We laughed about that, but Fleetwood really did write and put down the first tracks on Rumours at the house at the end of our street, and Woody really did spend a few years on the grounds of the Theatricum Botanicum, Will Geer’s performance space for McCarthy-accused Hollywood blacklist victims, and Shakey Neil really did live right down the road, too, where he wrote and recorded After the Gold Rush in his basement in 1970. Two of L.A.’s canyons—Laurel and Topanga—together helped give birth to the folk; folk-rock; rock; and singer/songwriter ages in American music. From those two places—dilapidated, sylvan rural homelands for poor creative kids who wanted to start a revolution—American music conquered the world.

One little club called The Topanga Corral hosted just about everyone. Locals Little Feat, Spirit, Canned Heat, Emmylou and a whole passel of other great musicians got their start at the Corral. Etta James sung her heart out there. Jim Morrison wrote the song “Roadhouse Blues” about driving up to the Corral one night. The place launched many a career, then burned down, probably set aflame by all those creative sparks. Rebuilt, it became a punk venue in the ‘80s, then burnt down again. My friend Paul played there many times, usually in the house band, because as one of the top session guys in the country, he could play anything with anyone. But I’m getting ahead of myself. Let me start at the beginning.

Paul grew up in the San Fernando Valley, an L.A. kid from a blue-collar family, his dad and uncles were construction guys who eventually did pretty well for themselves in Southern California’s boom years. Paul helped out as a kid, so he could throw drywall mud, frame up a house and build just about anything. But tired of manual labor, Paul went off to college, determined to make something out of his life. He majored in finance, found out he was good with numbers, got his degree and became a stockbroker. He made a pile, but he hated it. Meanwhile, here came that big train of the ‘60s down the tracks, and Paul picked up an electric guitar. He quit breaking stocks and started breaking rocks, hammering out those gut-churning chords on his Les Paul, making the world a louder, more elemental and much more dangerous place.

He got good fast. He put together a few bands, sure, and you probably even heard of them, but it was the session work that made him a music industry legend. Often playing un-credited so the famous band members didn’t get too embarrassed, Paul’s guitar graced some of the seminal singles, albums and soundtracks of the era. If you’ve listened to classic rock radio or heard the major West Coast bands, you’ve heard Paul’s licks.

He could make any axe scream for mercy, wail like a banshee or coo like a contented, milk-fed baby.

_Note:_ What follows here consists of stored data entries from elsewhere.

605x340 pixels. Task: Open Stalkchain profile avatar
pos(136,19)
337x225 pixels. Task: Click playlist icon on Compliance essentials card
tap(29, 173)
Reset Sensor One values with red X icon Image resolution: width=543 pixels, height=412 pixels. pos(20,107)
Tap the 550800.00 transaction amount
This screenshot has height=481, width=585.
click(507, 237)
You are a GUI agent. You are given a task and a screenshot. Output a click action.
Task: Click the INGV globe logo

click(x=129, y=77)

Acoustic or electric, classical, rock, folk, slack-key, flamenco, weird tunings, Paul had ears famous for their acuity, perceptiveness and delicate, nuanced shadings of sound. Blessed with an eidetic music memory, he remembered every song he ever heard, and could play them immediately on request. This made him invaluable in session work, and he got tons of it. He played first guitar in all four of the big film orchestras that scored and soundtracked every major Hollywood movie during the time. Name a major music director or a conductor—Paul had played with them. Mention Paul’s name to the producers who did the big projects, and they knew, right away, that your music industry insider credentials were solidly in order.

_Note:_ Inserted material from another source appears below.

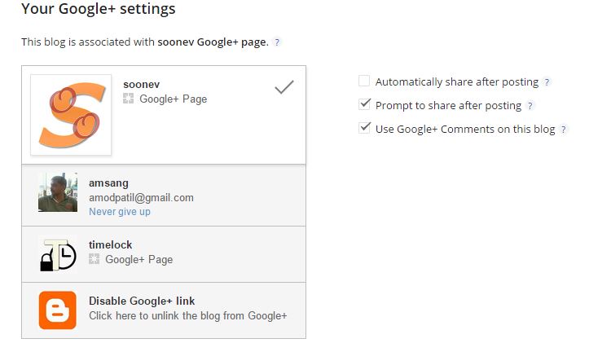Select the soonev page name
Screen dimensions: 611x352
[x=142, y=84]
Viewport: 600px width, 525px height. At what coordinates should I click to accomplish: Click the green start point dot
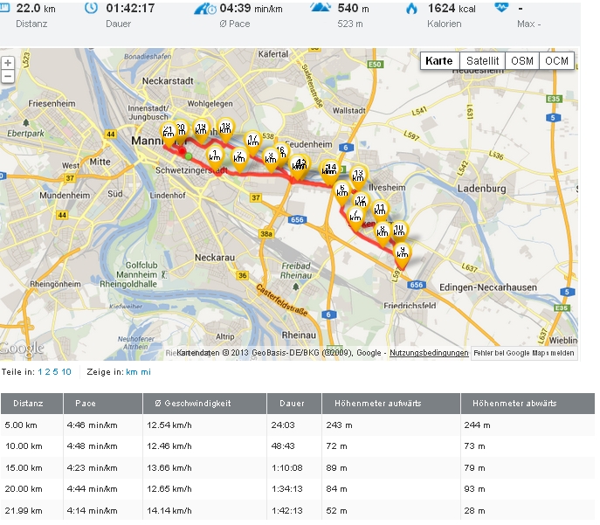pyautogui.click(x=188, y=155)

Paul loved rock ‘n’ roll, but transcended it. Short, stout, pale, friendly, intelligent, self-deprecating, reliable, always ready with a smile or a bright quip, he didn’t fit the dark brooding rebel guitar-hero image—but he played the solos and lead breaks you thought those guys were playing. Paul was a pro’s pro. Like most great instrumentalists, he eventually wanted bigger challenges than standard three-chord progressions, and the complex siren song of jazz and classical spoke to him. So he got his PhD in guitar from UCLA and began to teach. You’d see the rock gods carrying their git-fiddle cases into Paul’s place in Topanga, hoping nobody saw them, going to get lessons from the master. Also, Paul taught a whole new generation of pickers and players at Santa Monica College, literally hundreds of aspiring guitar virtuosos, where he became one of the most beloved guitar professors in the country.

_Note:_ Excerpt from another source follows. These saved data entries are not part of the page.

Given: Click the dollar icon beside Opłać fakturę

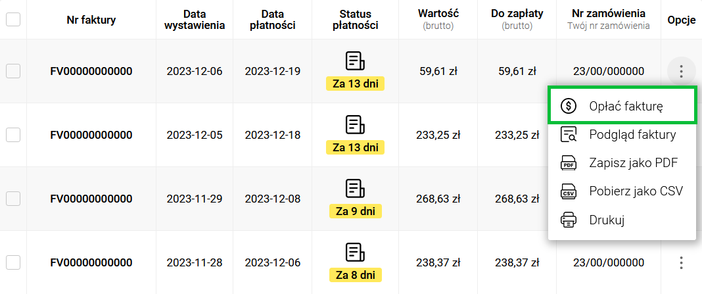Looking at the screenshot, I should click(x=568, y=106).
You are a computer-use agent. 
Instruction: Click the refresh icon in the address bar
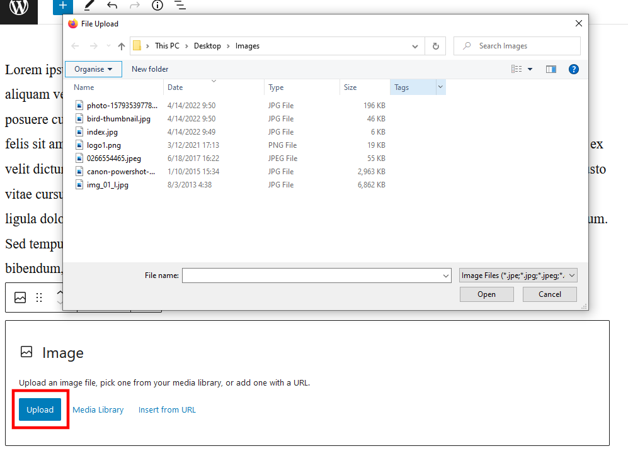click(435, 45)
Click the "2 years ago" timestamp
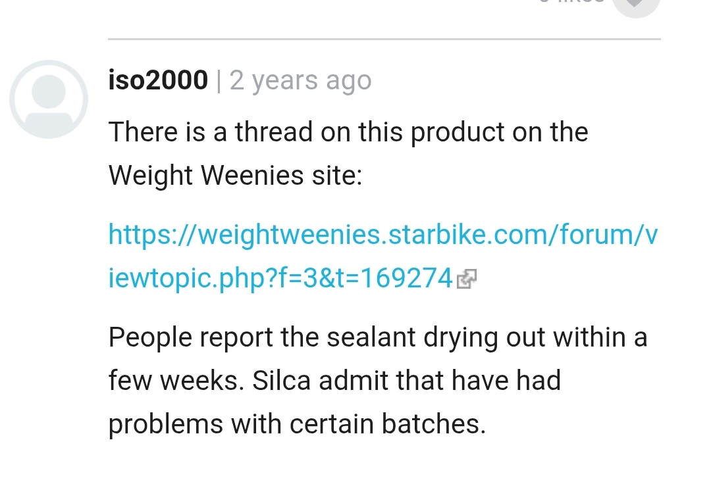The width and height of the screenshot is (711, 484). 301,80
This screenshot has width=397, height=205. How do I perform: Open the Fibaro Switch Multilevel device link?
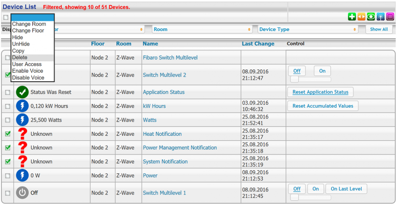pyautogui.click(x=170, y=58)
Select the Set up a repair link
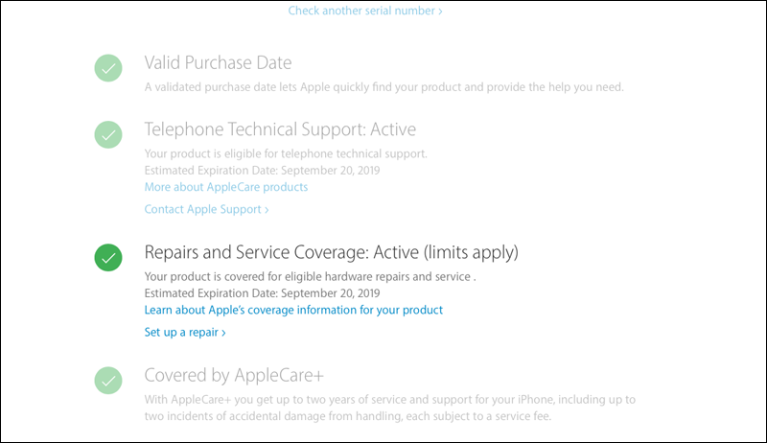This screenshot has width=767, height=443. tap(185, 333)
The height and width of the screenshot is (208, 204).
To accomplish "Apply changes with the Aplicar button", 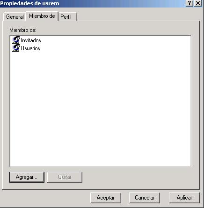I will coord(184,198).
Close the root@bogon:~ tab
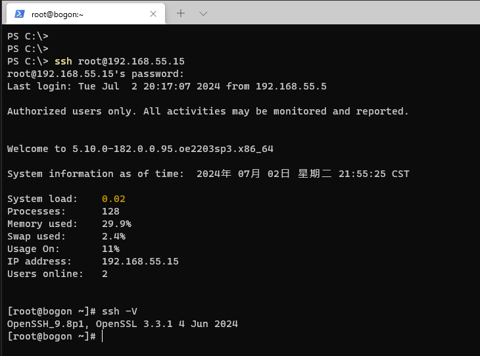 [x=153, y=14]
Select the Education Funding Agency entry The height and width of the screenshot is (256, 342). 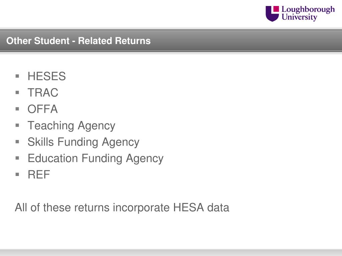point(96,158)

But as the big-orchestra film score-era faded, as the studio world gave way to sampling and digitized sound, the paying gigs for accomplished session musicians gradually went away, too. So Paul did something he had wanted to do since his brother returned from combat in Vietnam permanently disabled from PTSD—he went to work in a mental hospital, running an innovative and very successful music therapy program. Every day Paul would make the long drive down the dreaded 405 to the hospital in Orange County, and use his remarkable command of rock licks and flamenco trills and classical phrases to soothe the minds and souls of his patients.

And when a bunch of us would get together in the neighborhood to play and sing music, about once a month or so, just to spend a night belting out a few songs among friends for the pure pleasure of it, Paul would tell us about how his music actually made people whole. That’s when he’d smile the biggest. Then he’d tell a self-effacing joke, grin again and play another song, a musician at the absolute top of his form, the maestro and his instrument one. We’d marvel at his abilities. Stunned, new guests at our music nights would whisper “Whoa—who is that guy?” Even the pros who stopped by to jam dropped their jaws when they saw his left hand flash across the frets, or when he travis-picked through a bluegrass tune at triple tempo, or when they heard him play a song from memory that he obviously hadn’t thought about for decades. I saw his speed and his agility and his pure and humble musicianship make more than a few expert players open their guitar cases, put their axes away, and just sit and watch and listen and learn.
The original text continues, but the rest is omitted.